◆ **Exercise requirements**:
Could you reproduce the items exactly as they appear, starting at the line that contains "Given: Click the ellipsis after Gia: 37,950" and ending at the line that contains "click(x=1116, y=135)"?

Entries for locating text and elements

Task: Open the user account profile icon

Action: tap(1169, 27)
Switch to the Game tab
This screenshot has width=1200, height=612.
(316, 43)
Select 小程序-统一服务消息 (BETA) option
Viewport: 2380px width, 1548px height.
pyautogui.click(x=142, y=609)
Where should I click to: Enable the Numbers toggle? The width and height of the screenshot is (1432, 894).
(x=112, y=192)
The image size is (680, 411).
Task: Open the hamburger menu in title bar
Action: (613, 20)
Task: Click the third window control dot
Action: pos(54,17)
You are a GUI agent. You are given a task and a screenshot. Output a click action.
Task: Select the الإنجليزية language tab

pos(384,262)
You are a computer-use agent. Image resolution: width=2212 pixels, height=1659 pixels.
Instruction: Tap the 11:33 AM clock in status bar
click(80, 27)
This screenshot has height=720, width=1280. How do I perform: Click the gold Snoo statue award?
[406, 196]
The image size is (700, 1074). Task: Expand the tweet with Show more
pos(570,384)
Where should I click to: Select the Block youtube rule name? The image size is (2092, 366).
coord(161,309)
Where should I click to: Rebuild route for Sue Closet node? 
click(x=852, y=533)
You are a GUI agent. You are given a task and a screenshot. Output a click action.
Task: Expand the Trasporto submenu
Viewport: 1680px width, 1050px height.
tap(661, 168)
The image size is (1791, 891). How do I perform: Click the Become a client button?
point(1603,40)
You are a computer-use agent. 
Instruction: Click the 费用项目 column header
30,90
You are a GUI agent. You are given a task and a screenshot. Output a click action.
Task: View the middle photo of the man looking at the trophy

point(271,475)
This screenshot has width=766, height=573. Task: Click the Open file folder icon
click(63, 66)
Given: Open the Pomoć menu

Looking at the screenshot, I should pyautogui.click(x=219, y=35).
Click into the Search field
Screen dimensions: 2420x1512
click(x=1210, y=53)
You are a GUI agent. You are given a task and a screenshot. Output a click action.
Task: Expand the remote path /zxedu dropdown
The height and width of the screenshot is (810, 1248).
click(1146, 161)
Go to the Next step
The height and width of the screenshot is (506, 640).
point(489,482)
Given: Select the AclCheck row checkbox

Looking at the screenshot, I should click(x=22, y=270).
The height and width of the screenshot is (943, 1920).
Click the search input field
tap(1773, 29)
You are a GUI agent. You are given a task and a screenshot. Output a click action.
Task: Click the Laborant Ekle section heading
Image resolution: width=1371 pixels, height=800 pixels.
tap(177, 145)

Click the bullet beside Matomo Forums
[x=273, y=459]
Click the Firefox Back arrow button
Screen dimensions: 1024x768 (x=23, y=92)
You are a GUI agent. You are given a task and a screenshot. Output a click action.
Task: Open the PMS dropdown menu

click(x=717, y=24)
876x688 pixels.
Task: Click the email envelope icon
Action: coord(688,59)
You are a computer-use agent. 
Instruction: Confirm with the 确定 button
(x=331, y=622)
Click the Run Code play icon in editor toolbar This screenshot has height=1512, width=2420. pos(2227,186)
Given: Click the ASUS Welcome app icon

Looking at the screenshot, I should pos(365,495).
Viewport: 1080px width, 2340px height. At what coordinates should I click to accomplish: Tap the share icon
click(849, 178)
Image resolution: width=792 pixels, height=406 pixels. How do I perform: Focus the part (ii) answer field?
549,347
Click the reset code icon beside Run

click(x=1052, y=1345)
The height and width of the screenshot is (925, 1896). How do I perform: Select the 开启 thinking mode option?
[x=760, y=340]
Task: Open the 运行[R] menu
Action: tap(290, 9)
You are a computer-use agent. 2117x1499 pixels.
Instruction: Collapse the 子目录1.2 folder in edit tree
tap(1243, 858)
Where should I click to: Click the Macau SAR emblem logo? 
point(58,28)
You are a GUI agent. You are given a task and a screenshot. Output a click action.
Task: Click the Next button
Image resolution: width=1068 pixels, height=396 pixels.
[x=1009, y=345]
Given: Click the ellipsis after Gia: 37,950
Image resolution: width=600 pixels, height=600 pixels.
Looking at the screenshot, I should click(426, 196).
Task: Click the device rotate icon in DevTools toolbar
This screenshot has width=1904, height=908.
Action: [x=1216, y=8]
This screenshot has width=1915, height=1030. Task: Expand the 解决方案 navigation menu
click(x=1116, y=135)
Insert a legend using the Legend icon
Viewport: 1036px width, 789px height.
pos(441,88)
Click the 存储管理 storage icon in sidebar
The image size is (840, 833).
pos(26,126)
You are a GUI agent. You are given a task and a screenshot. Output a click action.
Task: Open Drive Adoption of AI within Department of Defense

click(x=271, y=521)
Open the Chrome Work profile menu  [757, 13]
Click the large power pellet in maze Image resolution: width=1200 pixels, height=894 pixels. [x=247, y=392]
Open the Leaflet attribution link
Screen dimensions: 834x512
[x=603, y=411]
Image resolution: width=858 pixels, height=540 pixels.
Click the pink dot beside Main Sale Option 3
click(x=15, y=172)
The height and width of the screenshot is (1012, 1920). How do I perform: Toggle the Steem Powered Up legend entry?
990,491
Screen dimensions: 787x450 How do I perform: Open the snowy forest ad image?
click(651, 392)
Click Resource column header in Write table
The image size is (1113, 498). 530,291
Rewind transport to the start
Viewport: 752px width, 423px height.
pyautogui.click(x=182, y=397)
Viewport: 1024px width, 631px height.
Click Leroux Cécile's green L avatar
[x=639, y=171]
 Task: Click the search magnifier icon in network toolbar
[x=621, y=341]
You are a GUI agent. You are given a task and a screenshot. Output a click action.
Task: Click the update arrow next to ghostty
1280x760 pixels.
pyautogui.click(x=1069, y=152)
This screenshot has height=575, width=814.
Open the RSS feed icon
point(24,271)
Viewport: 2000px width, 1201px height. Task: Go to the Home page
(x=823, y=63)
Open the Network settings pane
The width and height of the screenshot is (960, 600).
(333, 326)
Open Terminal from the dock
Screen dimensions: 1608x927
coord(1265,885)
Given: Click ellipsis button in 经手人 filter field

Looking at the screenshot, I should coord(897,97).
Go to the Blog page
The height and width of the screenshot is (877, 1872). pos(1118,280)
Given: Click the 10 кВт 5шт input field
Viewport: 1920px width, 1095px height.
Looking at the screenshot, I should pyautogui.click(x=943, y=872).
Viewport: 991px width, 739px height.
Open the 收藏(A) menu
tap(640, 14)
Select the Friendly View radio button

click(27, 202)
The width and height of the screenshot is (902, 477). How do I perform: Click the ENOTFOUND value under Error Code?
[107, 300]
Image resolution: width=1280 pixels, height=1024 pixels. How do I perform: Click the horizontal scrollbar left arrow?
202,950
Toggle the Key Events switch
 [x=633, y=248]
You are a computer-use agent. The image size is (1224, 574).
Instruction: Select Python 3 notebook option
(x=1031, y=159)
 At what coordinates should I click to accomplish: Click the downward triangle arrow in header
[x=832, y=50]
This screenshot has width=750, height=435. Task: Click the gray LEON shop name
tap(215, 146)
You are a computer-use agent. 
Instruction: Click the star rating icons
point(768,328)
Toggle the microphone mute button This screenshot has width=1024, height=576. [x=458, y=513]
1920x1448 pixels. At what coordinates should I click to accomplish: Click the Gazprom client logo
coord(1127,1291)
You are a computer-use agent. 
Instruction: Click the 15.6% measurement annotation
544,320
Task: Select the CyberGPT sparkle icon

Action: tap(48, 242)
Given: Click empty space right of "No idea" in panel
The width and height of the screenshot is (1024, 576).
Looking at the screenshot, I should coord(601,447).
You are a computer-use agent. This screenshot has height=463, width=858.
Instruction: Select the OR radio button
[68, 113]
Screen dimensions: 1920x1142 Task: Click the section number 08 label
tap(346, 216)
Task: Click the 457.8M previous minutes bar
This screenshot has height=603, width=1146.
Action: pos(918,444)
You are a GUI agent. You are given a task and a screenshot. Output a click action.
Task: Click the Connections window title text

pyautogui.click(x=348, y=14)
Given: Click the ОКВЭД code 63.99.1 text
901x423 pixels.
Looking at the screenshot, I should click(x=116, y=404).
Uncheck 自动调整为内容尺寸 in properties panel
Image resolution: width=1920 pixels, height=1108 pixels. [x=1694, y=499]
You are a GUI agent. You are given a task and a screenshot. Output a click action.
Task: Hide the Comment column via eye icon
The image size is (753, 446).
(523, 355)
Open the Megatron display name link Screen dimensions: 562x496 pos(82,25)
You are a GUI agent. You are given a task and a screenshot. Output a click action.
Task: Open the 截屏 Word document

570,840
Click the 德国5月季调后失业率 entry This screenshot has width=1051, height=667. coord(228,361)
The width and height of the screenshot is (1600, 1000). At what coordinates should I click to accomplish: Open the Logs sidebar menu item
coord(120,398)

◆ **Correct output**:
Given: Click the ellipsis after Gia: 37,950
Image resolution: width=600 pixels, height=600 pixels.
Looking at the screenshot, I should click(426, 196).
Task: Click the device rotate icon in DevTools toolbar
This screenshot has width=1904, height=908.
Action: [x=1216, y=8]
This screenshot has width=1915, height=1030. Task: Expand the 解决方案 navigation menu
click(x=1116, y=135)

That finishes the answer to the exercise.